Entrevista concedida a Rodrigo de Souza Leão nosso habitante para o Balacobaco


Nasci em 24/08/69 na cidade de Itabaiana, interior da Paraíba. Aos 4 anos mudei-me para João Pessoa, fiz os estudos em diversos colégios, estou atualmente na Universidade Federal da Paraíba, em Letras. Comecei colaborando no Correio das Artes ( e continuo assíduo)colaborei com poemas na Revista Poesia Sempre, na Blocos, na Antologia da Poesia Paraibana do Sebo Cultural, entre outros. Participei de concursos, ganhei menção honrosa do IX Concurso de Poesia do Sesc, 1º lugar no Concurso do CAAP-Pb e o quase recente Prêmio Novos Autores Paraibanos para o livro "Alvenaria". Tenho contos e crônicas publicados no Jornal Correio da Paraíba, no fanzine-poético José e em diversas revistas on-line da Web. Publicados os livros "Espelho do Corpo", "A Flor em Construção" e "Alvenaria" e tenho guardados inéditos um futuro livro infantil ainda sem título.

[Material]
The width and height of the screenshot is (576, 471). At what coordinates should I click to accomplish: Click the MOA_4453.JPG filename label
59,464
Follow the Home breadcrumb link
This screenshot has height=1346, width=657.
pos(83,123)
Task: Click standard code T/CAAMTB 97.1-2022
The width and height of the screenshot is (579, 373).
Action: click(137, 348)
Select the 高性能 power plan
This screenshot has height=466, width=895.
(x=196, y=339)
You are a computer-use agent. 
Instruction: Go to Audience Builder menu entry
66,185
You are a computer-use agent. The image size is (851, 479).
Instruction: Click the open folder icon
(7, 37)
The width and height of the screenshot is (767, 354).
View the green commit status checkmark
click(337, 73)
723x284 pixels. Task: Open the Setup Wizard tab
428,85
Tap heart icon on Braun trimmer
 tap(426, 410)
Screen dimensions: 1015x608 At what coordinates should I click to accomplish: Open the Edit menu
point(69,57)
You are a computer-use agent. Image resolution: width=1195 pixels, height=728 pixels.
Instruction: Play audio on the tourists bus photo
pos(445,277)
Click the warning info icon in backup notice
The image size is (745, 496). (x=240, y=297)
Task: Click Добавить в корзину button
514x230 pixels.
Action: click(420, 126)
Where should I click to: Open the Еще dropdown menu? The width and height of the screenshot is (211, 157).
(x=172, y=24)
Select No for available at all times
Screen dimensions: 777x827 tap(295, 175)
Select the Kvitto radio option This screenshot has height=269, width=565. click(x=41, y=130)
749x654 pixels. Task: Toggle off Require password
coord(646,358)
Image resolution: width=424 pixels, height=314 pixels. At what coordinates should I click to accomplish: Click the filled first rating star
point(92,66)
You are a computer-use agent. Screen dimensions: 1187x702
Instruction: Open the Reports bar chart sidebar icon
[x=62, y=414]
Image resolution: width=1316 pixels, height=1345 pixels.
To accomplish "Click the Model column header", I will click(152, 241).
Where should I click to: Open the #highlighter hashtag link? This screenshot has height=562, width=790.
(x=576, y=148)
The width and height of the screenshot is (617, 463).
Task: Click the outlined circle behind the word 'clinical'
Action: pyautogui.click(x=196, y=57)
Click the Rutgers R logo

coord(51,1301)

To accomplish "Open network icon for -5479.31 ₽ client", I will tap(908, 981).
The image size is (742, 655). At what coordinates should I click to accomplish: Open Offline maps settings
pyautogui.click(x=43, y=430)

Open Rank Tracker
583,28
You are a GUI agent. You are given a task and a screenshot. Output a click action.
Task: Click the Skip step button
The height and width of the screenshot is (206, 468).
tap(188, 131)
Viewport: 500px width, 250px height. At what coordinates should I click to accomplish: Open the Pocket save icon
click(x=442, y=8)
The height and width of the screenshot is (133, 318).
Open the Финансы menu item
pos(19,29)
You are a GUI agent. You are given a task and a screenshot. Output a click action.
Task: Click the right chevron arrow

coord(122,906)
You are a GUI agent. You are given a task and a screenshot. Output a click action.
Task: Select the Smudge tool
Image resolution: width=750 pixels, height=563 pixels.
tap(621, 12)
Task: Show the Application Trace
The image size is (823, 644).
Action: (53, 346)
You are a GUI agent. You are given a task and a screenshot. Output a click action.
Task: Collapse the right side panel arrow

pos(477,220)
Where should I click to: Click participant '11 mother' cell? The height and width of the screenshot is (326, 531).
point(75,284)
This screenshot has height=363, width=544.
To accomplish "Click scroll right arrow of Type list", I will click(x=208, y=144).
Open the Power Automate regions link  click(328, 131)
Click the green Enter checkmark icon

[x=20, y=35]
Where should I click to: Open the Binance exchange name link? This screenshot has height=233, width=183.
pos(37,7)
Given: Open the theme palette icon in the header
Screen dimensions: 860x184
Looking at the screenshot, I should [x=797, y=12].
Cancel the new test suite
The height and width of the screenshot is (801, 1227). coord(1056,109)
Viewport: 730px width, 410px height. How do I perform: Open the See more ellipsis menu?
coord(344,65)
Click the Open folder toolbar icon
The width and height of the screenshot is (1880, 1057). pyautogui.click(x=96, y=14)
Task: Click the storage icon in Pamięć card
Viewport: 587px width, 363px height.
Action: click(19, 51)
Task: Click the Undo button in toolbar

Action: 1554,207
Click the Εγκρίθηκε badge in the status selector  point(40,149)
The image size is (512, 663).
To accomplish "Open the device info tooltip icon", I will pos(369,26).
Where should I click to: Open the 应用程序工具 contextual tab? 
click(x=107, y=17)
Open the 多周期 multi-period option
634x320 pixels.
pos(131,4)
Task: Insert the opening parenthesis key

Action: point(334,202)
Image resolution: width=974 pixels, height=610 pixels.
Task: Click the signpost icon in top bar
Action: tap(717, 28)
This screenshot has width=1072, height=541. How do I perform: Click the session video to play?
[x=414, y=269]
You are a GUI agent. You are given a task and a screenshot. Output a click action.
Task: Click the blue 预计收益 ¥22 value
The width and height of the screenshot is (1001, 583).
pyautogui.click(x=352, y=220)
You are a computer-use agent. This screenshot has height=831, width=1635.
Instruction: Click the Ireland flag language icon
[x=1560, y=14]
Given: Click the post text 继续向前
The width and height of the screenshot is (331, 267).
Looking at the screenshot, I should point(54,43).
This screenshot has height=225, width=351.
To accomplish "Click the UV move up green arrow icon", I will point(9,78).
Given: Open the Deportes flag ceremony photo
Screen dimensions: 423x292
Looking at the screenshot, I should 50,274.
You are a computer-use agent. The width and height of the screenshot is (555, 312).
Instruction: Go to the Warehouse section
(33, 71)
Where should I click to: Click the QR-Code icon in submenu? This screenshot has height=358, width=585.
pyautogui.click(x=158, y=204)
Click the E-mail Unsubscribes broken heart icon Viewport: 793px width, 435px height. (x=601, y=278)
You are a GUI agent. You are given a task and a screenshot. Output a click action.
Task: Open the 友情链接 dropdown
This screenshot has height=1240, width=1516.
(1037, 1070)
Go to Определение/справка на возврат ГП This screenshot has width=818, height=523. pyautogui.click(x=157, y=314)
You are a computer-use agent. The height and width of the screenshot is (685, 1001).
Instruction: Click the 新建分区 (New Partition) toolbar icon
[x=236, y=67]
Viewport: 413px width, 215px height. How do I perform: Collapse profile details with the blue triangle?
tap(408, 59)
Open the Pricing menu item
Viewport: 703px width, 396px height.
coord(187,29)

[Enunciado]
No trecho da entrevista, explique por que o livro "Alvenaria" aparece na parte sobre concursos.

[Resultado]
O livro "Alvenaria" aparece nessa parte porque recebeu o Prêmio Novos Autores Paraibanos, que o texto chama de quase recente. Ele também consta entre os livros já publicados.